■ WORK REQUEST: Within the records that follow, restate exactly the lines from the line with "The width and height of the screenshot is (312, 540)." down to the line with "Task: Click the '(optional)'", including both. Omit the pictures.

■ Collected data entries:
..............................

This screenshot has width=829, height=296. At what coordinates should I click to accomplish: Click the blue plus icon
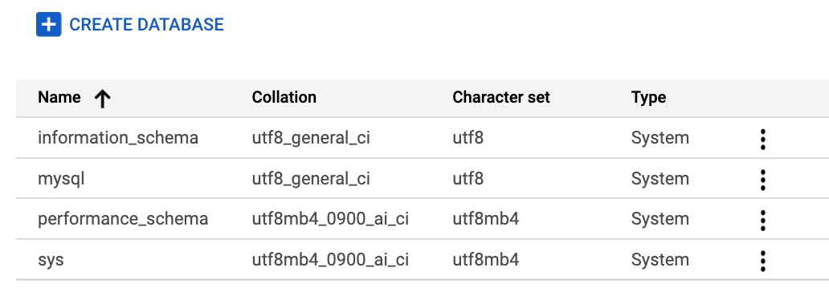click(49, 24)
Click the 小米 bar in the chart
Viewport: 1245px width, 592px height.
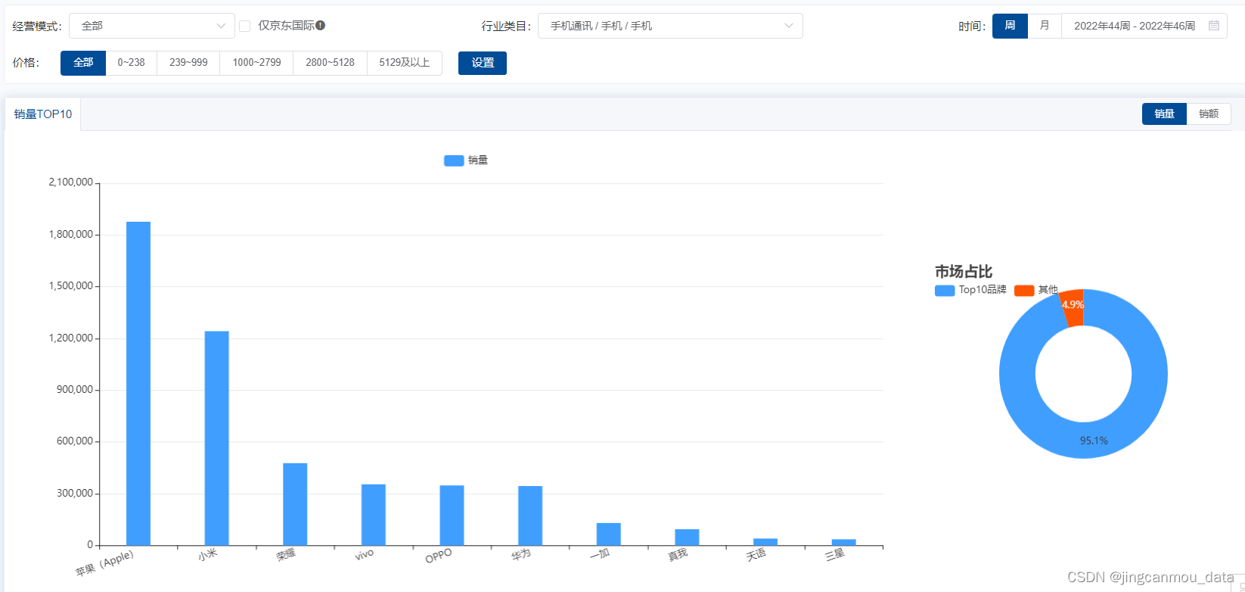click(216, 438)
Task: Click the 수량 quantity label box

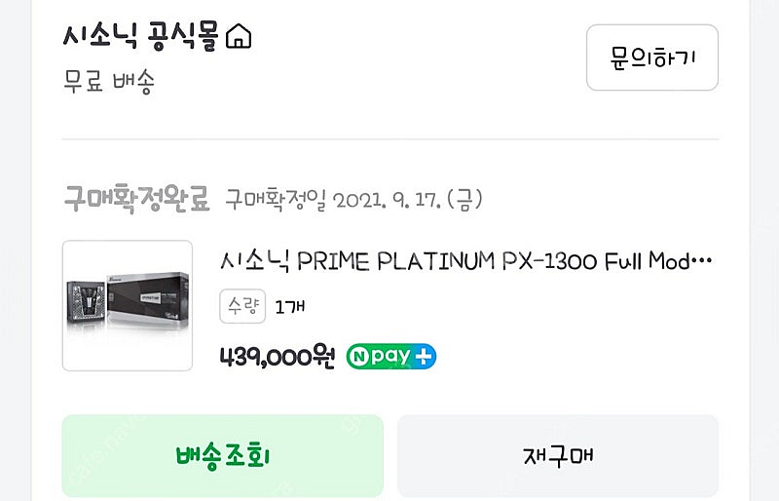Action: [x=242, y=306]
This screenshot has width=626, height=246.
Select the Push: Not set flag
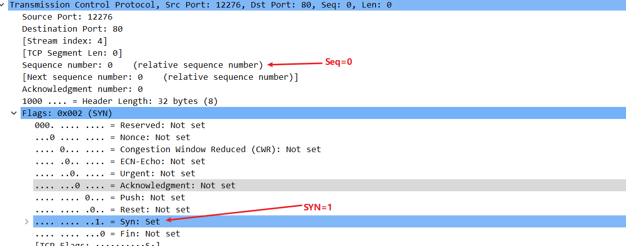pyautogui.click(x=110, y=197)
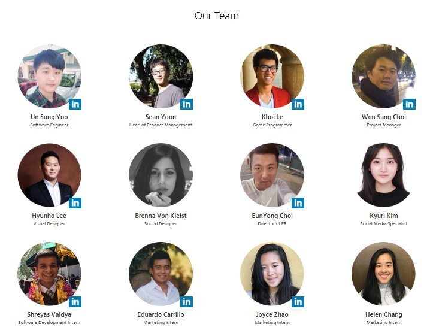Click Hyunho Lee's Visual Designer title
Screen dimensions: 436x327
(49, 223)
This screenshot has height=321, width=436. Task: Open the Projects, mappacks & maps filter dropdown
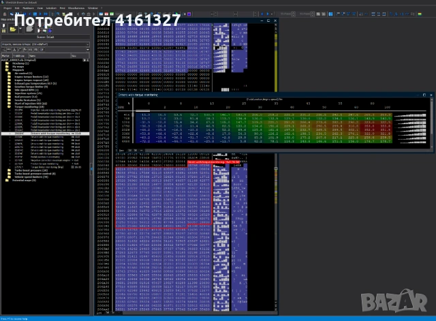88,44
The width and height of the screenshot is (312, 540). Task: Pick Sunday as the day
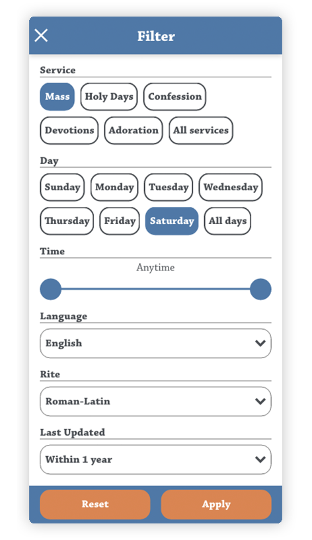point(62,187)
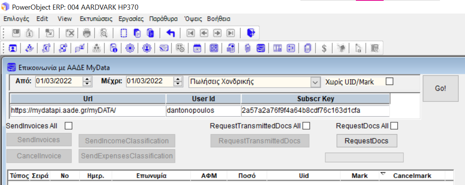Check the Χωρίς UID/Mark checkbox
The image size is (465, 185).
tap(390, 82)
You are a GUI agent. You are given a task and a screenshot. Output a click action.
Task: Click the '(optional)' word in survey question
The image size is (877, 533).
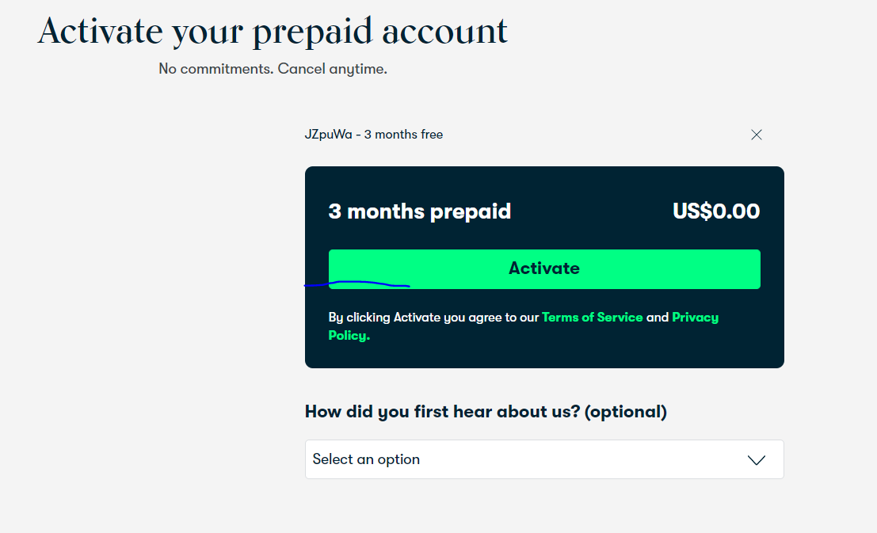(x=625, y=412)
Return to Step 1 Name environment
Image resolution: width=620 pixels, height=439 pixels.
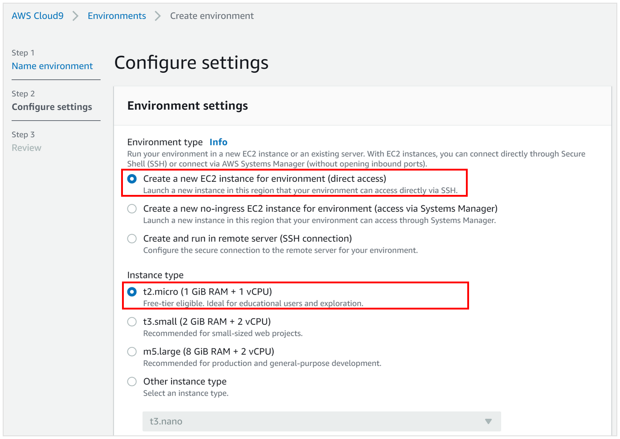pyautogui.click(x=52, y=66)
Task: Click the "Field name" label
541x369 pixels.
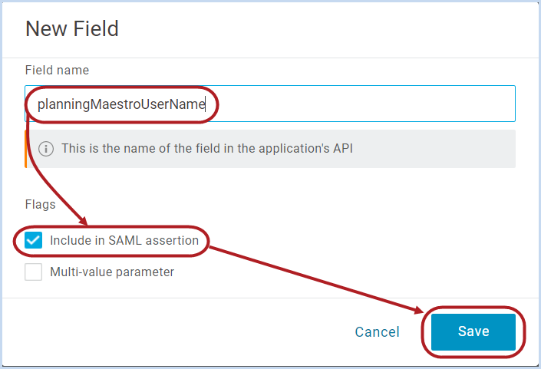Action: coord(58,71)
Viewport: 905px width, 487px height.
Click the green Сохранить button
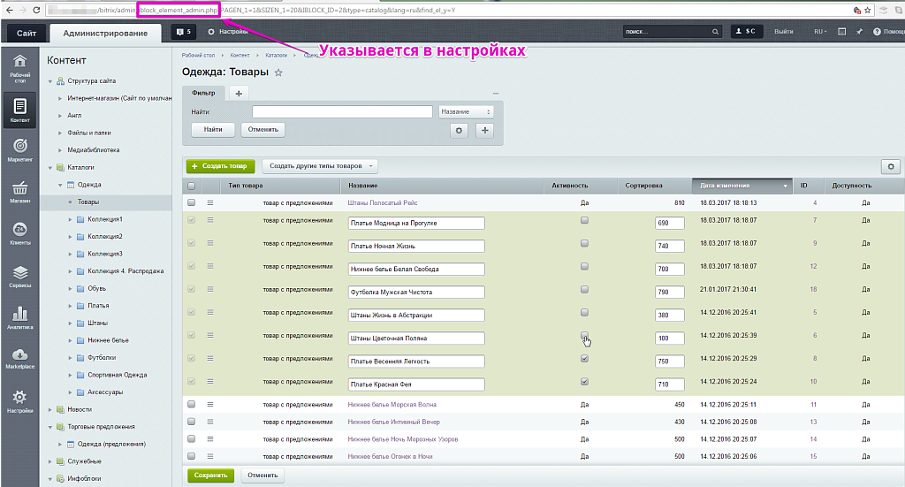pyautogui.click(x=211, y=476)
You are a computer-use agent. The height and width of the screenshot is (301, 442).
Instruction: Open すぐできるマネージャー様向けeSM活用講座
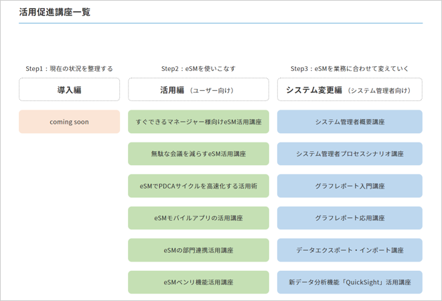[x=198, y=122]
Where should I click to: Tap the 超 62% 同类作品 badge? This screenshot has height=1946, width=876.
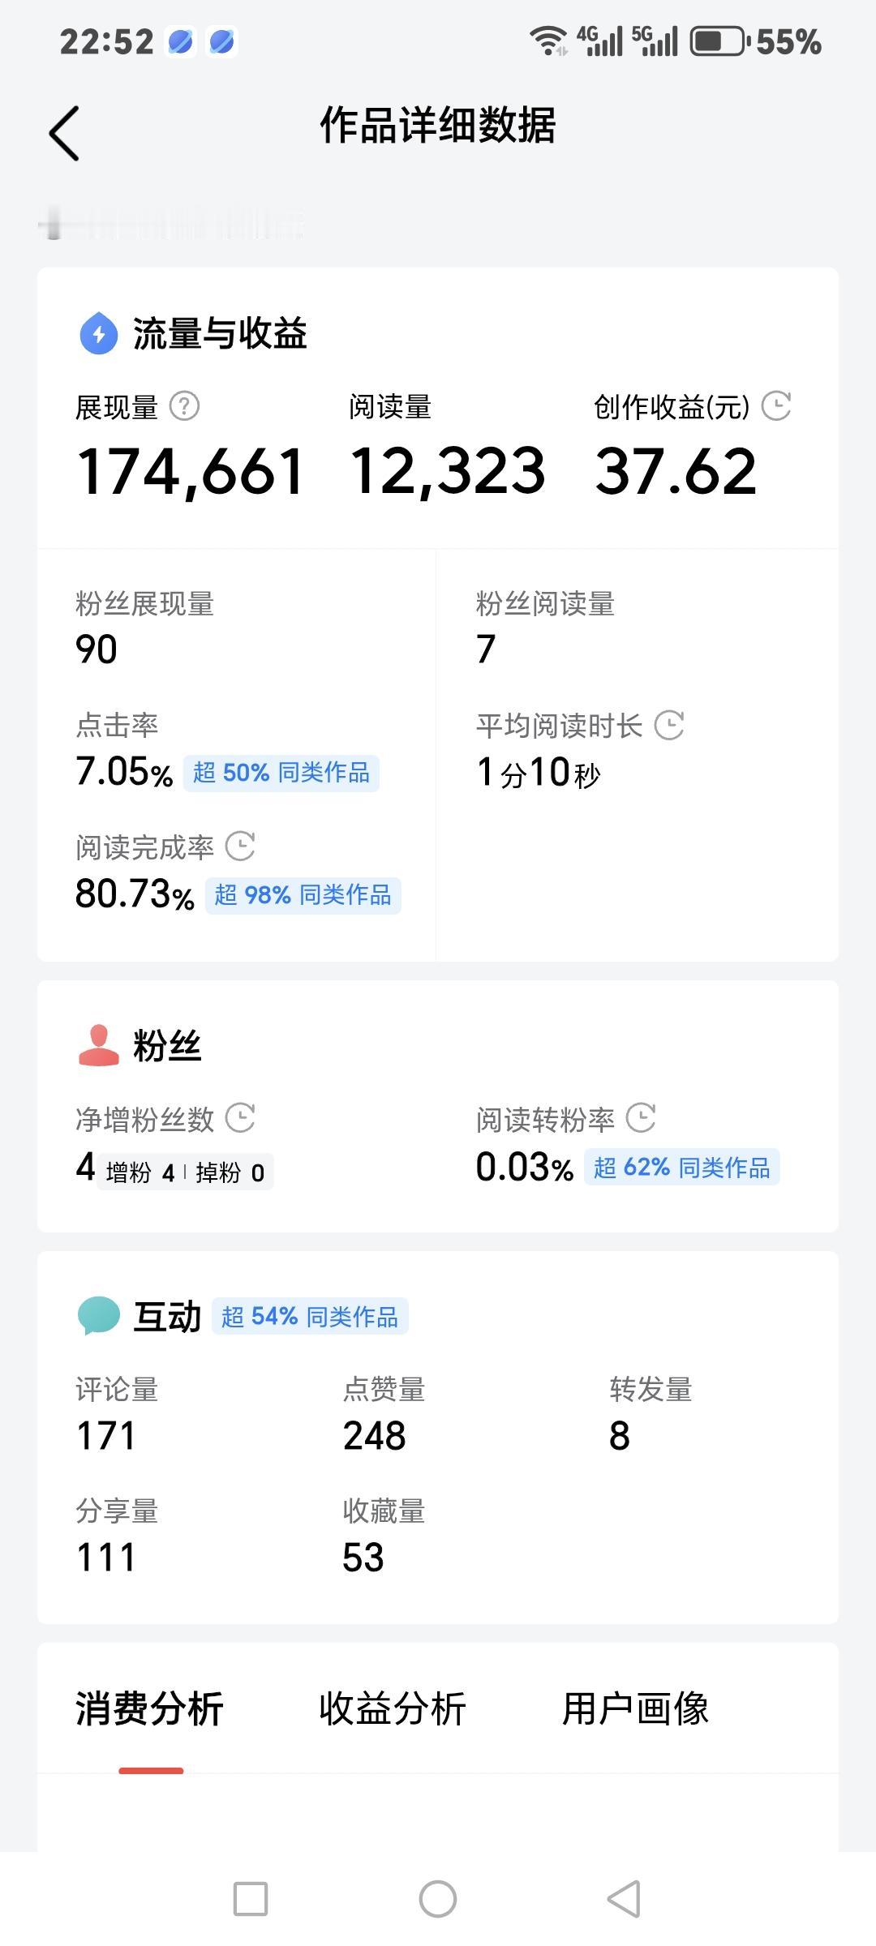(x=681, y=1168)
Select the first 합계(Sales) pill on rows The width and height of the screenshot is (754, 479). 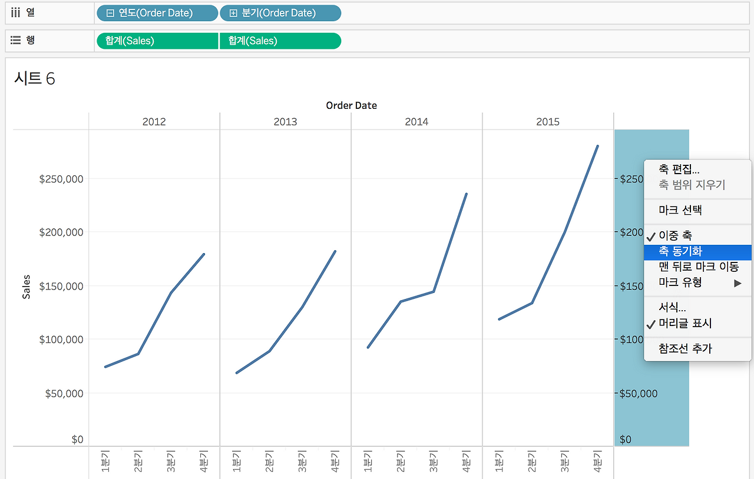(x=157, y=41)
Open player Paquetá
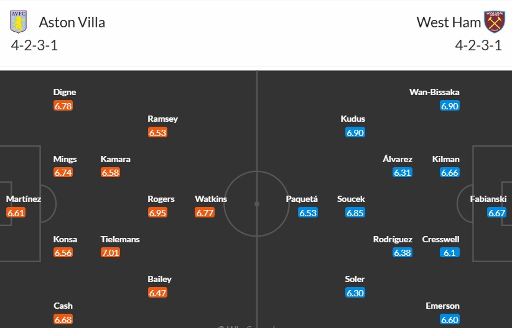This screenshot has width=512, height=328. click(x=302, y=199)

..............................

■ SOLUTION:
The width and height of the screenshot is (312, 540). Task: Pick Sunday as the day
point(62,187)
Check the Χωρίς UID/Mark checkbox
The image size is (465, 185).
tap(390, 82)
You are a GUI agent. You are given a task and a screenshot. Output a click action.
Task: Click the '(optional)' word in survey question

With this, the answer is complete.